[What this task involves]:
In the entries below, find each line with the string "sidebar" and copy it.

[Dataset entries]
*** Begin section ***
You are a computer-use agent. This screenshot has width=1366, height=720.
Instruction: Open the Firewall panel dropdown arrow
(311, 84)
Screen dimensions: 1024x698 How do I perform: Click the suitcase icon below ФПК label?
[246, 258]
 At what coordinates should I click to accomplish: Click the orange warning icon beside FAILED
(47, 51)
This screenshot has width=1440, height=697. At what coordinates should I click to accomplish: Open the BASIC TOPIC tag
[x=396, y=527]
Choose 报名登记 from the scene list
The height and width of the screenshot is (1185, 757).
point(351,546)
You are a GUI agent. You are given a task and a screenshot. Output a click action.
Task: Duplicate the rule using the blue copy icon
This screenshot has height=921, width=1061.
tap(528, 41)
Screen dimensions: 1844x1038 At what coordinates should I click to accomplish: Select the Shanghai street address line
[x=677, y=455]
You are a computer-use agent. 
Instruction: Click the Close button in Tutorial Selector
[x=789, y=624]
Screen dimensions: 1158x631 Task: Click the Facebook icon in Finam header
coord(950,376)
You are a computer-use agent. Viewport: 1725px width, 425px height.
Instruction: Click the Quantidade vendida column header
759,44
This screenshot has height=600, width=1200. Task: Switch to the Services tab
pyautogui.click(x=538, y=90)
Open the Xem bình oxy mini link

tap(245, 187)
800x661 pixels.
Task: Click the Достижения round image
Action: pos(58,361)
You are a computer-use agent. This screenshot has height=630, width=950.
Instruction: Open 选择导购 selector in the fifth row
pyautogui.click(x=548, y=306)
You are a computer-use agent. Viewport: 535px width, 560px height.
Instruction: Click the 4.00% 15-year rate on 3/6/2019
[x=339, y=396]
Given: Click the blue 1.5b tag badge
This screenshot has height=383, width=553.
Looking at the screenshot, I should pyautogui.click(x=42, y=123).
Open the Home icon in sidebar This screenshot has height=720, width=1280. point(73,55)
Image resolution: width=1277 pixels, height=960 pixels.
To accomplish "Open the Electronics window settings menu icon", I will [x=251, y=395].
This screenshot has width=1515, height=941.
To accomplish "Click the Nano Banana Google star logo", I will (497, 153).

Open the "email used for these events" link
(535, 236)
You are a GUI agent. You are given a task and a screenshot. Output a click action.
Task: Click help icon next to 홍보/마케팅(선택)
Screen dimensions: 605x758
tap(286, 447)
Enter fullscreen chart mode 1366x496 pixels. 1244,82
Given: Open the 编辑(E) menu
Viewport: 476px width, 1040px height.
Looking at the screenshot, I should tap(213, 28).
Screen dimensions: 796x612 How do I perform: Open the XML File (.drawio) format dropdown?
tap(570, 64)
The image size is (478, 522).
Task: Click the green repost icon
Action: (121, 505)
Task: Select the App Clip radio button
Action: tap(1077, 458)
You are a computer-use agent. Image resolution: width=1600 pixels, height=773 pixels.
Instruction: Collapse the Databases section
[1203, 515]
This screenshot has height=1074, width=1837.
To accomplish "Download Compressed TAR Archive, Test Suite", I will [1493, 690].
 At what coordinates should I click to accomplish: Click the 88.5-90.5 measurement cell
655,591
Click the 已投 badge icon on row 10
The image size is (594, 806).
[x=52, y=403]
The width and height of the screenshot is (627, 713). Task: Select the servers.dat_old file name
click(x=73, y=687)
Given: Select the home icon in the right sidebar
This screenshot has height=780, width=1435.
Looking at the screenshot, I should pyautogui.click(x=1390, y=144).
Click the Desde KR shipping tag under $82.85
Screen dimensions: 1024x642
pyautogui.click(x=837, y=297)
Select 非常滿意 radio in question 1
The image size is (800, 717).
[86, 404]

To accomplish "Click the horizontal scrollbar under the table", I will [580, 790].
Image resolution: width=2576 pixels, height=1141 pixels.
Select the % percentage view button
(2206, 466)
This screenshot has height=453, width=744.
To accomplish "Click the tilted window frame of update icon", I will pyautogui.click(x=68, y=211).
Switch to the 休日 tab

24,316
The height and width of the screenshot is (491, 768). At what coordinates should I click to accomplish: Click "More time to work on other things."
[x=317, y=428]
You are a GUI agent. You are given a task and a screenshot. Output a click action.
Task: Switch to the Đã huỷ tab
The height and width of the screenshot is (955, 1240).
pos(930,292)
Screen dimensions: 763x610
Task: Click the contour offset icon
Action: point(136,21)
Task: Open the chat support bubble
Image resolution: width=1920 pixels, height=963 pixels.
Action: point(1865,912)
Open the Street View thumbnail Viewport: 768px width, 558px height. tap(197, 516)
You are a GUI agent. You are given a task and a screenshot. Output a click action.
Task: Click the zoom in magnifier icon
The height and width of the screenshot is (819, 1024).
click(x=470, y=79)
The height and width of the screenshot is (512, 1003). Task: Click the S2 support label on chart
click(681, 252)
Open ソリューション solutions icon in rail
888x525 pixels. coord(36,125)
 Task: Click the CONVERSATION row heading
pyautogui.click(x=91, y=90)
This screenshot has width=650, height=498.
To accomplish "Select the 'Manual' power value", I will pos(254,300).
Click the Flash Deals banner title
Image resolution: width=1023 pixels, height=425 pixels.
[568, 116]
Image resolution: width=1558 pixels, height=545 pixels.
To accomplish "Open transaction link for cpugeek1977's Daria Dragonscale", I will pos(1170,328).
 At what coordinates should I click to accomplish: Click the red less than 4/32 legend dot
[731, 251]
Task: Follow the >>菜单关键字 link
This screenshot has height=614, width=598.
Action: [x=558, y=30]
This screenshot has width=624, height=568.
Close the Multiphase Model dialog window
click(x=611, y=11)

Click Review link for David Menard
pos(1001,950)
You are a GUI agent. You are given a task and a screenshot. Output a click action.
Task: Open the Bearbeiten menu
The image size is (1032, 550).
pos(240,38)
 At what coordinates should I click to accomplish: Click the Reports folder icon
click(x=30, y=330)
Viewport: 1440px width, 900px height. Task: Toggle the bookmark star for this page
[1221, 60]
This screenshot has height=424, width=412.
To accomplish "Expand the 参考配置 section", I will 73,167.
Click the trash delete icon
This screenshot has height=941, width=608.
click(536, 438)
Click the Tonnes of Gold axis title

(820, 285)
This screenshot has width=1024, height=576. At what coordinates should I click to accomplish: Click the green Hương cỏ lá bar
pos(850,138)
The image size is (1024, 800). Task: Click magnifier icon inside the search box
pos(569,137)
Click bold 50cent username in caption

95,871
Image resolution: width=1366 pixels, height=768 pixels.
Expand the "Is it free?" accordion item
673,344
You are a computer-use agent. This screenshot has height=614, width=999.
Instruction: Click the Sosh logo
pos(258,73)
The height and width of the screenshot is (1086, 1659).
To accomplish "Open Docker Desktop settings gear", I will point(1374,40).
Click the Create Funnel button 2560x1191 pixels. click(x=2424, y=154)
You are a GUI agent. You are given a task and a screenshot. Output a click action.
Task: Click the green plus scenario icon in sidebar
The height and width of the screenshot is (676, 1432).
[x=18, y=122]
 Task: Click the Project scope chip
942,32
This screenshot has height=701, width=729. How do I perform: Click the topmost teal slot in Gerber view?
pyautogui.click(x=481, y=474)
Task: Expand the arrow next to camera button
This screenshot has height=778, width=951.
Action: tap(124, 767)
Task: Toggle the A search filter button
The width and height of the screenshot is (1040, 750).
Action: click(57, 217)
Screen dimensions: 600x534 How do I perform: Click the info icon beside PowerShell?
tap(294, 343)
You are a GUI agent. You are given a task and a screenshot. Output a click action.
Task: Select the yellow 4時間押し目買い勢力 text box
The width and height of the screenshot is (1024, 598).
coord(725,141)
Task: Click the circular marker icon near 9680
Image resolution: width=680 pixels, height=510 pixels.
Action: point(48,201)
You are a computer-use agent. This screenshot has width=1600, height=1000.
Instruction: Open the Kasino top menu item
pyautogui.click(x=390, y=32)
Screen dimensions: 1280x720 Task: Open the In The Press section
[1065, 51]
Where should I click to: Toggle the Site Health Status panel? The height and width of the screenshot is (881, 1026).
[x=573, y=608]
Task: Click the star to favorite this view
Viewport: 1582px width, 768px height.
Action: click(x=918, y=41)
*** End section ***
[Answer space]:
Open the Home icon in sidebar This screenshot has height=720, width=1280. point(73,55)
Given: Select the home icon in the right sidebar
Task: Click the green plus scenario icon in sidebar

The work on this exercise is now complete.